絵葉書

 姉がお嫁に行くときに残しておいたてごろな小箱がありました。それはちょうどはがきが入るほどの、朱塗りで模様がある小さな箱です。中に幾枚か大事にしておいた葉書が出てきました。
 メリー・ピックフォード、ルス・ローランド、パール・ホワイトという映画女優、ウィリアム・ダンカンなどの男優の絵はがきで、姉の女学校時代に集めたコレクションだったのです。大正時代ですから、竹久夢二の童謡のついた少年の絵はがき、画家の名前が”まがね”とある「ドナウ河の漣」の歌詞の入ったのも出てまいりました。
 大正時代は絵はがきが流行したものとみえ、つつましやかな娘ごころをおもいやることのできる宝物だったわけです。
 姉のコレクトではなかったかも知れませんが、深志公園の池のほとり、キナパークへ登る右側に石で彫った牛の像のある絵はがきもありました。また女鳥羽川の千歳橋の見える風景で、縄手の河岸に幾本かの並木が並んでいるのもありました。
 農工銀行(松本城に入る右角に建っていた)の建物や、日本銀行松本支店の建物も、みんな絵はがきになっていました。
 明治美人の絵はがきは、私の母が集めたものでしょう。いま見ても、古風だが別嬪だなあ――と目を細めてしまいます。少しずつ彩色をしてあります。唇のところを赤く塗り、姉さんかぶりの手拭にちょっと青をさしてあります。
 明治美人絵はがきは、総じてこうした顔料で配色してあるのが一般のようです。スカシ絵というものがありました。それは何でもない風景画ですが、これを明るい方へかざして透かして見ると、裸体美人が影絵のように浮かんできます。いまでいうヌード写真のはしりというものでしょうか。
 もとは官製はがきだけだったのが、明治三十三年十月一日に私製はがきの許可がおり、絵はがきの普及を高めたということです。

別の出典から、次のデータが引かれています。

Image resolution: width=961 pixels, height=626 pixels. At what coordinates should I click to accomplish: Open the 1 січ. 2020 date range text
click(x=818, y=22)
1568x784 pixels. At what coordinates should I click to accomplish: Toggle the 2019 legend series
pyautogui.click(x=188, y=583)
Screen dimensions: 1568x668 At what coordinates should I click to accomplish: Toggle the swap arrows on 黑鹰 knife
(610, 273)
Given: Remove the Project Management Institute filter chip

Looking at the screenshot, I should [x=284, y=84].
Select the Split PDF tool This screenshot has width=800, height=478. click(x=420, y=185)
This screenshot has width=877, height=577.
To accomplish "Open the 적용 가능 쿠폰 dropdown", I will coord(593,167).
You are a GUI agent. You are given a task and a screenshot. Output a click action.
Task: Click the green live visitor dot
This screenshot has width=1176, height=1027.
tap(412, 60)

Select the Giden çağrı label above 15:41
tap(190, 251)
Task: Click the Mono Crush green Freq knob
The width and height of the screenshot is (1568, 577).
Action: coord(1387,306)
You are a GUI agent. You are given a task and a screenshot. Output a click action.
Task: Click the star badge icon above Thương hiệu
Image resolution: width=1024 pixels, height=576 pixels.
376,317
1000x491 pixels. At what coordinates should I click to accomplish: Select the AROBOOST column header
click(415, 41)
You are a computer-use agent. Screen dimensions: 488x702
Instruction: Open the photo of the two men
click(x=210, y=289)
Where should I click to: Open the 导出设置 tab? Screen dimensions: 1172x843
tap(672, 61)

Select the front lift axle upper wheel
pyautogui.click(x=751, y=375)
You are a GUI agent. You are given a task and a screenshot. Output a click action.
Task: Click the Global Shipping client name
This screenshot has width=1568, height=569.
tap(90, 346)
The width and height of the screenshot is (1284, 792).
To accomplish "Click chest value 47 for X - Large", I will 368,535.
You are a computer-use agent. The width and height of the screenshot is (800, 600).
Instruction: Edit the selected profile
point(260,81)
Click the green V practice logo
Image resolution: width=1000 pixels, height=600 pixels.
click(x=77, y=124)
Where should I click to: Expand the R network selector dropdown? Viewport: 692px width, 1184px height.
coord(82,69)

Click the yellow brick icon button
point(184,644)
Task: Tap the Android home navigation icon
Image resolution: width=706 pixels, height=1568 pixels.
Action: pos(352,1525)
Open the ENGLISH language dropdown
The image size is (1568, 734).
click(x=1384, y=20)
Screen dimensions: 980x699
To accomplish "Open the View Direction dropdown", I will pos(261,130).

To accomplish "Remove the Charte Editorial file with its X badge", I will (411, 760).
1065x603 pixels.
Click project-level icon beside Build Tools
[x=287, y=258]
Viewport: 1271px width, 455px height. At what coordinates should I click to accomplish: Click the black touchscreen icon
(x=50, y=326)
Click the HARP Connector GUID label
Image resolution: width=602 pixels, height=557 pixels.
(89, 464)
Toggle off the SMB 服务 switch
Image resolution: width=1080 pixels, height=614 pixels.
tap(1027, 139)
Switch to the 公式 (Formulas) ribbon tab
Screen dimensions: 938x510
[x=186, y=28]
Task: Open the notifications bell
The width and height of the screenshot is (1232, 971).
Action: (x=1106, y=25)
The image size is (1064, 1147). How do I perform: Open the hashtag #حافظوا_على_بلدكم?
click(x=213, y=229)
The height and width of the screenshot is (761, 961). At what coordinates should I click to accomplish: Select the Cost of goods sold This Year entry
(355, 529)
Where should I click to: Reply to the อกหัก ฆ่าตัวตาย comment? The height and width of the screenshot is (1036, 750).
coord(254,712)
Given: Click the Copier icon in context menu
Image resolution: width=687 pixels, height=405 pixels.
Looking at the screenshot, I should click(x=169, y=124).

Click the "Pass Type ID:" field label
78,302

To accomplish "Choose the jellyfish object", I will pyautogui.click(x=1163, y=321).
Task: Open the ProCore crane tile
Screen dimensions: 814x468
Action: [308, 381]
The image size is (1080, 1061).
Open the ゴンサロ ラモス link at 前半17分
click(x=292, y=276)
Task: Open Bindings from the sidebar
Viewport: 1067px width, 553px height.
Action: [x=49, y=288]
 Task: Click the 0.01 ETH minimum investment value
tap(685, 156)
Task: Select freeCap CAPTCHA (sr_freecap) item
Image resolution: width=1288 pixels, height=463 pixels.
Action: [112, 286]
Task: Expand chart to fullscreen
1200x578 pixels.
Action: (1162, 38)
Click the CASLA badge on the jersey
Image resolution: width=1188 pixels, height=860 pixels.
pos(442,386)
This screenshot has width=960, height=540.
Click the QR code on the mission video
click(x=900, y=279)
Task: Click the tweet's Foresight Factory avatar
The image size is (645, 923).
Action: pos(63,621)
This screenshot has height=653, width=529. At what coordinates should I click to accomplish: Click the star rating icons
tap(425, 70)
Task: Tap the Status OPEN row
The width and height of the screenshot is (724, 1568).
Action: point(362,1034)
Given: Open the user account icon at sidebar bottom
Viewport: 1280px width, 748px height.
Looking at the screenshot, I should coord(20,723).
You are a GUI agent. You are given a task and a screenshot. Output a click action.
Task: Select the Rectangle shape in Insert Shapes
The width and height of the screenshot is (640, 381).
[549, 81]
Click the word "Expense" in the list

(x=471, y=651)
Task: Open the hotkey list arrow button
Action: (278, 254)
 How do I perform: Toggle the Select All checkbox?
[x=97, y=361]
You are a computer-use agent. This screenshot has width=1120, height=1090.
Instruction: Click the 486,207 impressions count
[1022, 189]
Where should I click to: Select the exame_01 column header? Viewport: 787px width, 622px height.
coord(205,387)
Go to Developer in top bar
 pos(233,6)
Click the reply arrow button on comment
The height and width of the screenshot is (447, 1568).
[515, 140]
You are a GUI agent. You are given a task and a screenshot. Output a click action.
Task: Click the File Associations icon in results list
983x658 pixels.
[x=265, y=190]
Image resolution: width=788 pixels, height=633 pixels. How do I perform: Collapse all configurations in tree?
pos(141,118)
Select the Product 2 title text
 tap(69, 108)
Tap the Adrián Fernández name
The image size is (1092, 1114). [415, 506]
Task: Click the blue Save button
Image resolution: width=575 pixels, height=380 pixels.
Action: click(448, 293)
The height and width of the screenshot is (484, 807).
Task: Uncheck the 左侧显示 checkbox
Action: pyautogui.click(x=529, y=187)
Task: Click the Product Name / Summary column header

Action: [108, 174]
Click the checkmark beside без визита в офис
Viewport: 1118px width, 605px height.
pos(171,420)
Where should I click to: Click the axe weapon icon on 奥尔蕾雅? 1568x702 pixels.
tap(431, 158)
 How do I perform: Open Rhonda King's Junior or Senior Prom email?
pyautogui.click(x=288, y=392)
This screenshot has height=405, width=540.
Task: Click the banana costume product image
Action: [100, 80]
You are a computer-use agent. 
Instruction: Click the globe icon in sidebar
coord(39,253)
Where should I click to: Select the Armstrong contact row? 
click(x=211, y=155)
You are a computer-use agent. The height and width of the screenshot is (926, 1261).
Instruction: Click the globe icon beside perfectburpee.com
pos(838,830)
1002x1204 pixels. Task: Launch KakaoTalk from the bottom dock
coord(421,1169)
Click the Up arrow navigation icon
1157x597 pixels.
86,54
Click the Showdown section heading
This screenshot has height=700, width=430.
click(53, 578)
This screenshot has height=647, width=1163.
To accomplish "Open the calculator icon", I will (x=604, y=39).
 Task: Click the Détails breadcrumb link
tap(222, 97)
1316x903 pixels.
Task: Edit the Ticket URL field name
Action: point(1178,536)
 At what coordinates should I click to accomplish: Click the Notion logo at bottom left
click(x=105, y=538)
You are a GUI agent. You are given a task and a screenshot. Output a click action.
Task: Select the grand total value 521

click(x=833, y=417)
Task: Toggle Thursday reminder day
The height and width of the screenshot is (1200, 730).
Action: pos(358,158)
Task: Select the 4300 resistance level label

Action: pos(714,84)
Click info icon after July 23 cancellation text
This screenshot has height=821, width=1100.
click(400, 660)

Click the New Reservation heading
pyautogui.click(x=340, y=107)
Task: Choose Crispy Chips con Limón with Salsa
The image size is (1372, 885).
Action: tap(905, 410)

 父は、戦役に従軍しましたときの記念絵はがきを大事にしていました。明治三十七、八年日露戦争のときの在外将卒慰問絵はがきなどがそれです。明治三十九年五月十五日は大観兵式祭記念スタンプ捺印の最終日で、東京郵便局前に集まった群衆はものすごく、中には切手をはった三味線を持参するほどだったとか。四月二十日は郵便週間、切手趣味週間にあたります。